--- Provided data ---

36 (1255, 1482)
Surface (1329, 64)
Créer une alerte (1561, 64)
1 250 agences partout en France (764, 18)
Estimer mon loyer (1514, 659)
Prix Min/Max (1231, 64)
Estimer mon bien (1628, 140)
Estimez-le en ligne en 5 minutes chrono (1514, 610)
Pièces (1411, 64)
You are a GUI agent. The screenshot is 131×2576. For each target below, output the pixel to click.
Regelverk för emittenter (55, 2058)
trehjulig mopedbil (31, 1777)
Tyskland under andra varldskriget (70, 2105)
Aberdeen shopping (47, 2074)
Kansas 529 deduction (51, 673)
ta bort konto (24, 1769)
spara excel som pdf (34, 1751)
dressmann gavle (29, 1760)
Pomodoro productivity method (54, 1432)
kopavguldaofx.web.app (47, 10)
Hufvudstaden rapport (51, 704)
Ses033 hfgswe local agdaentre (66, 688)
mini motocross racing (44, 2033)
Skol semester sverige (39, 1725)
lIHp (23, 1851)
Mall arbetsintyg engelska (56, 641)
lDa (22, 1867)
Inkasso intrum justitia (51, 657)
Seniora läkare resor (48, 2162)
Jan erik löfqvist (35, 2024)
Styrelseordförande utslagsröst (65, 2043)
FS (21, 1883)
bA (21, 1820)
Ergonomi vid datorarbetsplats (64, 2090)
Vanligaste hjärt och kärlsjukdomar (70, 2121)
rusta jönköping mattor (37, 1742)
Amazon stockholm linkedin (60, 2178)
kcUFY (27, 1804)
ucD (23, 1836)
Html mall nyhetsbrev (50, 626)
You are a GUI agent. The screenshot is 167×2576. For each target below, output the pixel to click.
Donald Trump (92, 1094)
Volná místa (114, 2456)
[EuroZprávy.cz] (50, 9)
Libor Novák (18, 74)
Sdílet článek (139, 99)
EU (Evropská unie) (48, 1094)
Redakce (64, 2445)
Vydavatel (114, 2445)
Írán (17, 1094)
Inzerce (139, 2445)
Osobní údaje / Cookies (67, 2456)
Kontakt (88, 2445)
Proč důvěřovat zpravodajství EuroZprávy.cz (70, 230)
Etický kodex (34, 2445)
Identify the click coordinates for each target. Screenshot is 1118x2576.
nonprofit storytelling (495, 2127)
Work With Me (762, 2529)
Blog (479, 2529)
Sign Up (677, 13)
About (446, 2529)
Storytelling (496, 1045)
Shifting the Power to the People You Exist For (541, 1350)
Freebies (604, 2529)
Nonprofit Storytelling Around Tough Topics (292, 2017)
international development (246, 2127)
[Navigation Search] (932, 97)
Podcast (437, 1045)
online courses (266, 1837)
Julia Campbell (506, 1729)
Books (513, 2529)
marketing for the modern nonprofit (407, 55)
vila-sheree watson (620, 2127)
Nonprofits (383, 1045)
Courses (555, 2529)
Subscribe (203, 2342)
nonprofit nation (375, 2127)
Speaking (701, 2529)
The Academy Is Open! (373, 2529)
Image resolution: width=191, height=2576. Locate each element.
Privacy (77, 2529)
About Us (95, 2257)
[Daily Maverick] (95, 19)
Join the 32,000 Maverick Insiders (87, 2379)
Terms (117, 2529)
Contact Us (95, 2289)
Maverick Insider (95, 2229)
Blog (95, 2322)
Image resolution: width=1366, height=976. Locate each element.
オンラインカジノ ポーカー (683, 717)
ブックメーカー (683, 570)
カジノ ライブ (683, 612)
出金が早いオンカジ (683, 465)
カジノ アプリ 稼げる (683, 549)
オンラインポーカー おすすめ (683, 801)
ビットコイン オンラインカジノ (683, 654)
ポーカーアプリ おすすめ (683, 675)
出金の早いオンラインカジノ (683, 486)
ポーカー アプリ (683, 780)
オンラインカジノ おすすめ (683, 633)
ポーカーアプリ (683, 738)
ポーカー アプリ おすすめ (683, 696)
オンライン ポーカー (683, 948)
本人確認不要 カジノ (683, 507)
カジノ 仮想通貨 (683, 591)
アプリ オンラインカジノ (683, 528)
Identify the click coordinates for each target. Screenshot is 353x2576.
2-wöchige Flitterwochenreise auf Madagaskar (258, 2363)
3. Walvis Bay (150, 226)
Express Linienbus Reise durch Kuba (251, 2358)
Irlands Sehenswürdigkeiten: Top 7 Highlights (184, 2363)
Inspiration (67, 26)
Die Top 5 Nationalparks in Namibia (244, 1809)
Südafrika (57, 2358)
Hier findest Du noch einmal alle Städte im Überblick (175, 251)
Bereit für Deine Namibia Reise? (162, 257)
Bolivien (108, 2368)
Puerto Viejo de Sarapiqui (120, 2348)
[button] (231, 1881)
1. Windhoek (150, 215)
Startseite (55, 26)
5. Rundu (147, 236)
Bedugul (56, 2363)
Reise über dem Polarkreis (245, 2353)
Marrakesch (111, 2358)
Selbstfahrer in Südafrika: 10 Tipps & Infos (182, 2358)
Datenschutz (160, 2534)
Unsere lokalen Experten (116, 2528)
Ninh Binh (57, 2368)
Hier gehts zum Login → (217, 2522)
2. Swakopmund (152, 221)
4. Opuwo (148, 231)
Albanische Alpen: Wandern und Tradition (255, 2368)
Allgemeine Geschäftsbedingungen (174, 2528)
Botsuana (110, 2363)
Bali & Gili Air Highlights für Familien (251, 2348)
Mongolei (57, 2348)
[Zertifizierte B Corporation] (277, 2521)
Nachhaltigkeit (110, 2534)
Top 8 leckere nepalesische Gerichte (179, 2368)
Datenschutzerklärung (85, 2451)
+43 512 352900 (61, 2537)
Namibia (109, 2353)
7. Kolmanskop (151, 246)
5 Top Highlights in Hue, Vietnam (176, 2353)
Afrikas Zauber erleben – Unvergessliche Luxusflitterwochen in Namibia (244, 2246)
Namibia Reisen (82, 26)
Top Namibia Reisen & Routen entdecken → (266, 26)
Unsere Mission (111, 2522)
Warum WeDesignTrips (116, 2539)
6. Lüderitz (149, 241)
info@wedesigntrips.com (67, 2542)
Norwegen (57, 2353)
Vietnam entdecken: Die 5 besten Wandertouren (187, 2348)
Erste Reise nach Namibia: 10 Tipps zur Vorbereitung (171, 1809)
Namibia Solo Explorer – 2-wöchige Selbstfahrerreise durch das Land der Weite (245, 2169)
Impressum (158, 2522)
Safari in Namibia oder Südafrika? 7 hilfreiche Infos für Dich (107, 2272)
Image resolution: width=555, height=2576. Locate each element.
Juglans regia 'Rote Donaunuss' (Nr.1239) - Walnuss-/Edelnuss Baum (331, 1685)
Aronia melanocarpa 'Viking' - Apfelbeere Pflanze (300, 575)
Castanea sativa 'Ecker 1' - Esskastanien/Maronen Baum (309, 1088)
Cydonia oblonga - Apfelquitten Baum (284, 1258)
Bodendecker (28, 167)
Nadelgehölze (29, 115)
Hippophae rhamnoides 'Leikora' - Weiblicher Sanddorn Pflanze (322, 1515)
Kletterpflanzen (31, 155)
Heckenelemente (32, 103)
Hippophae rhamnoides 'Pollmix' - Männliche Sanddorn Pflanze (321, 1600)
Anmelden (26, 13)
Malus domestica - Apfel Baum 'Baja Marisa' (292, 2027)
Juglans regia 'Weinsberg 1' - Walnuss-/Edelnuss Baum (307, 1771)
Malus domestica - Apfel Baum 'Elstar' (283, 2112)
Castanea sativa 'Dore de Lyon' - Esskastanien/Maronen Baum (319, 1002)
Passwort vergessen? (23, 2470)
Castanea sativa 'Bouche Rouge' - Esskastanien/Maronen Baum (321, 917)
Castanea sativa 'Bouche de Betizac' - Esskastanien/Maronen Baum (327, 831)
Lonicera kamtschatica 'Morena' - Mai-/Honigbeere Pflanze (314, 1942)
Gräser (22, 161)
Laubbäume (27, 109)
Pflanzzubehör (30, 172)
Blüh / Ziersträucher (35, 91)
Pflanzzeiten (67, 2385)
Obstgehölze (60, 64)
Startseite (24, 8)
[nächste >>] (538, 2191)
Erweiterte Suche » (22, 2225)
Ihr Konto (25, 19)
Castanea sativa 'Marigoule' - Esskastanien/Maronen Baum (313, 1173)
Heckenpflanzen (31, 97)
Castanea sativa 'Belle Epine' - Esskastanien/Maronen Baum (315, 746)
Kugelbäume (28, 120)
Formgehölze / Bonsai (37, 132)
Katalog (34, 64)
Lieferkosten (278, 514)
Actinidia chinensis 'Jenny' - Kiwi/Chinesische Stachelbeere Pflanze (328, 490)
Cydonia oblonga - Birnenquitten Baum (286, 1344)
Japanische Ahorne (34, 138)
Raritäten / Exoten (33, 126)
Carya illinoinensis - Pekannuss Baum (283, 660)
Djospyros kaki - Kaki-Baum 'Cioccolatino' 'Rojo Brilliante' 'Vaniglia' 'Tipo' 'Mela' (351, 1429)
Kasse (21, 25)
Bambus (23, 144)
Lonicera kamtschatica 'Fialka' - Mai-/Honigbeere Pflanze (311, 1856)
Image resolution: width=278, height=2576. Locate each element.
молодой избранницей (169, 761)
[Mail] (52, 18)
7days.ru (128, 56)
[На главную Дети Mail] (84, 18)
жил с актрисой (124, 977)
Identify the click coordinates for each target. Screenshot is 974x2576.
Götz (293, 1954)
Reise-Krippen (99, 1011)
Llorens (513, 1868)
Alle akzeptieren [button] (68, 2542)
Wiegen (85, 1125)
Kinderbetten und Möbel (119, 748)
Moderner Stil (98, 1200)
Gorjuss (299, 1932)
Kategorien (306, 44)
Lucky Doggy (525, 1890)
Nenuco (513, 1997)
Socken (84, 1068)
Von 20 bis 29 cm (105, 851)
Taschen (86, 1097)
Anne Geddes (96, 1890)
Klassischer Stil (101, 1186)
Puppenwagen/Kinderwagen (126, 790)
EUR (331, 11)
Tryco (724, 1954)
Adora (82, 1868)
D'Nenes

---

■ **Activity**
How many lines in the listing above contain "Walnuss"? Give only the number.

■ **Answer to this problem**
2